Kürt siyasetçi ve yazar 31 yıl sonra Türkiye'ye geliyor

31 yıldır İsveç'te yaşayan ve Türkiye'ye dönme kararı alan Kürt siyasetçi ve yazar Kemal Burkay, bugün İstanbul'a geliyor. Peki Burkay, dönme kararını nasıl aldı? İşte yanıtı...

Kürt siyasetçi ve yazar 31 yıl sonra Türkiye'ye geliyor
Türkiye'nin, 43 yaşındayken ayrıldığı eski Türkiye olmadığını ifade eden Burkay, yeni anayasa çalışmaları, demokratik açılım ve Ergenekon davası gibi önemli süreçlere dikkat çekiyor. Kendisinin de artık memleketinde bu süreçlere destek vereceğini belirtiyor. Kemal Burkay İsveç'teki son gününde Zaman gazetesine konuştu.

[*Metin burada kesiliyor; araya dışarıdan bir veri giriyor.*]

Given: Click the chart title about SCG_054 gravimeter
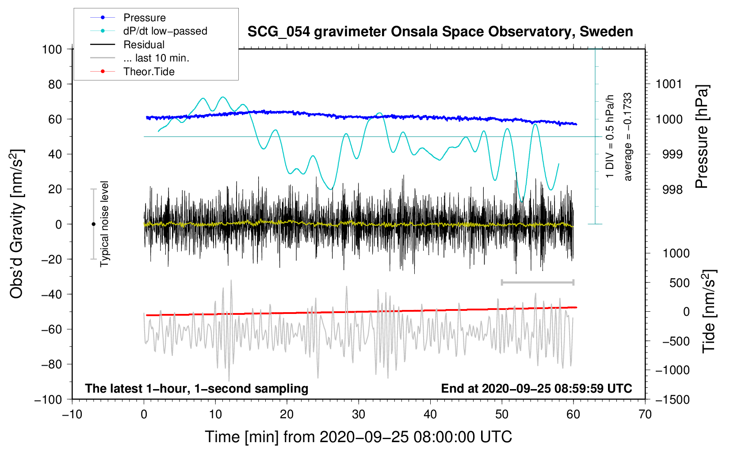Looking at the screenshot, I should (440, 32).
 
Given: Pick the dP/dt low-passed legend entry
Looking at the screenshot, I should (165, 31).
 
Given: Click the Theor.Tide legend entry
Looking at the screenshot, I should (149, 72).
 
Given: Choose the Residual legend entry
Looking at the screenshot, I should (144, 45).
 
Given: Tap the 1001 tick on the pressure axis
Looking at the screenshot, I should (669, 84).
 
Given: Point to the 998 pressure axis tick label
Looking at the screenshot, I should (672, 190).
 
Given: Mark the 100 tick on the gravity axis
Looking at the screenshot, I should (52, 49).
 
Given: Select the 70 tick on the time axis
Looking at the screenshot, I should (645, 414).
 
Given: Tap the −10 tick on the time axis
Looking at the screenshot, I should (72, 414).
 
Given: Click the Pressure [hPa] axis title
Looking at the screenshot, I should (702, 137).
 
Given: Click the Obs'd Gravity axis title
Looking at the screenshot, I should (16, 224).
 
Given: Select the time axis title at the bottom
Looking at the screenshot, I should (358, 437).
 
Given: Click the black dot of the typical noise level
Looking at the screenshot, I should (93, 224).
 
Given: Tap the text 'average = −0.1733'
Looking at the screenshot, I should (628, 137).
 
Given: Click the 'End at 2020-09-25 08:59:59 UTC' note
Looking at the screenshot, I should (536, 388).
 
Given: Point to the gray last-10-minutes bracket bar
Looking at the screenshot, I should (537, 282).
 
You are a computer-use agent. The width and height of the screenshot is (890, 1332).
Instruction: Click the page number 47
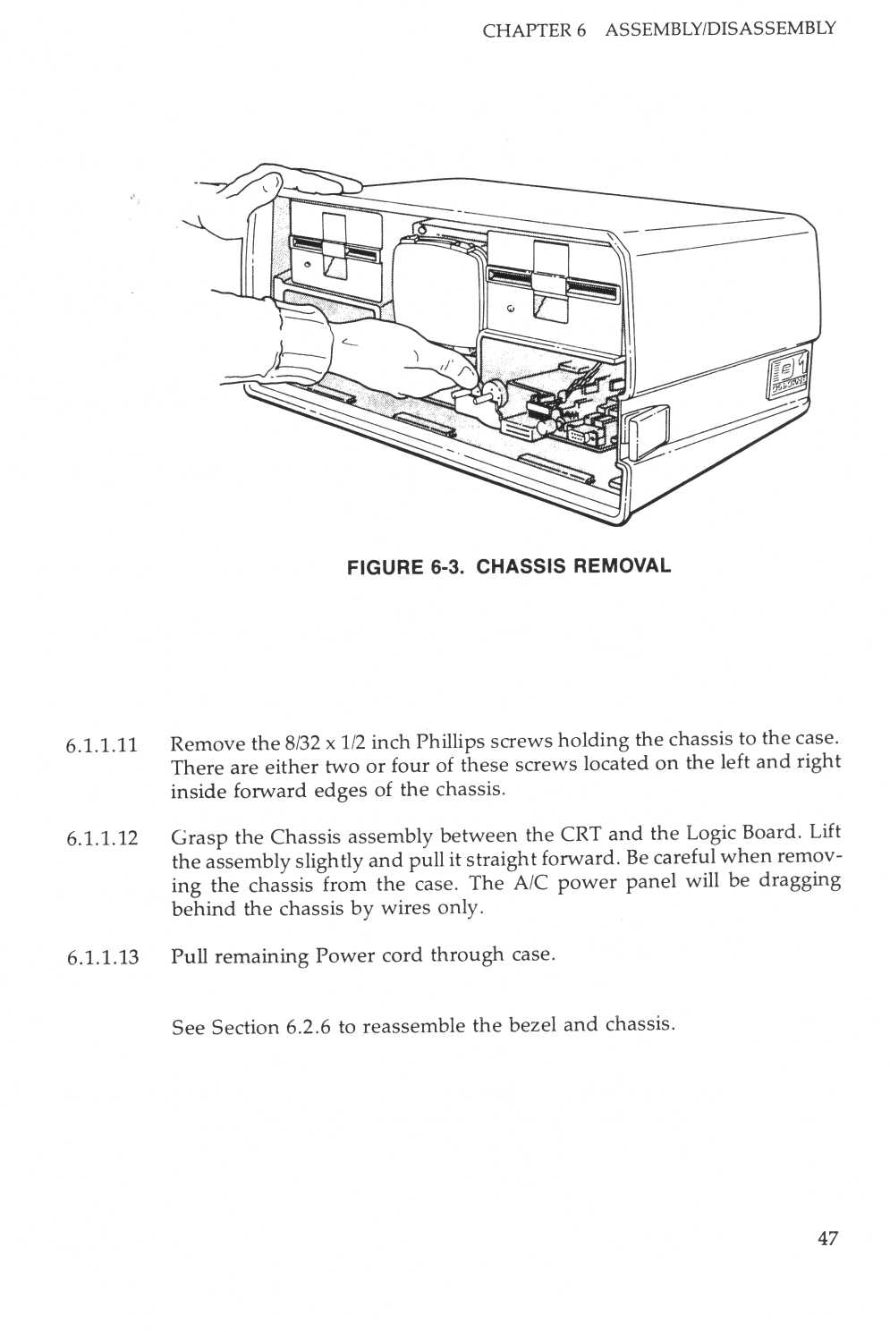(826, 1238)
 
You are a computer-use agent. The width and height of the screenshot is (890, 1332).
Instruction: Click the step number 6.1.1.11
(101, 745)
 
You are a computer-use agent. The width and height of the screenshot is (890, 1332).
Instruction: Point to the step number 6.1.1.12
(101, 838)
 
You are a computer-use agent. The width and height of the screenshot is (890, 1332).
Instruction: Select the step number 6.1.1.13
(101, 957)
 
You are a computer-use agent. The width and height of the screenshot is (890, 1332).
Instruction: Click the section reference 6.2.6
(309, 1027)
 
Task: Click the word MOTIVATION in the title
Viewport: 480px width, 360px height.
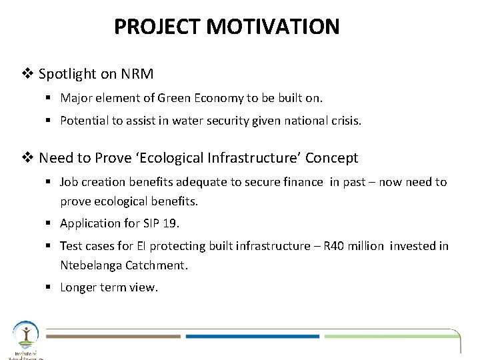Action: (273, 27)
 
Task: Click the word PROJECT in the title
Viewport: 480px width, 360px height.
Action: (159, 27)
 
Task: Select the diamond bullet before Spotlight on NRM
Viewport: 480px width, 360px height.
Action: (30, 74)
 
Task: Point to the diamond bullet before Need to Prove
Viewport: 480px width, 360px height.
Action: (30, 158)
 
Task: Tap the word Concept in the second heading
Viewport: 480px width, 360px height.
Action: (332, 158)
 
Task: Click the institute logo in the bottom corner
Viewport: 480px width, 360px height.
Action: (25, 339)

ÖNYARGILARI BIRAKTIM, ÇOĞULCULUĞU SAVUNUYORUM

"Birçok önyargıyı bıraktık. Daha demokratik ve çoğulcu bir sosyalizmi savunuyoruz. Diktatörlüğe karşıyız ve demokrasi, diyoruz. Sosyalizm olacaksa bile halk istemeli, halka rağmen olmamalı." görüşlerini ifade ediyor. Türkiye'deki solcu ve ulusalcı çevrelerin dünyanın değişimini okuyamadığını belirtiyor. Avrupa Ekonomik Topluluğu'ndan (AET) Avrupa Birliği'ne (AB) geçiş sürecini yaşayan biri olarak, "Avrupa sadece kapitalizm ve emperyalizm değil. Aynı zamanda bilim, sanat ve demokrasi. Emekçisiyle, işvereniyle bir bütün." diyor.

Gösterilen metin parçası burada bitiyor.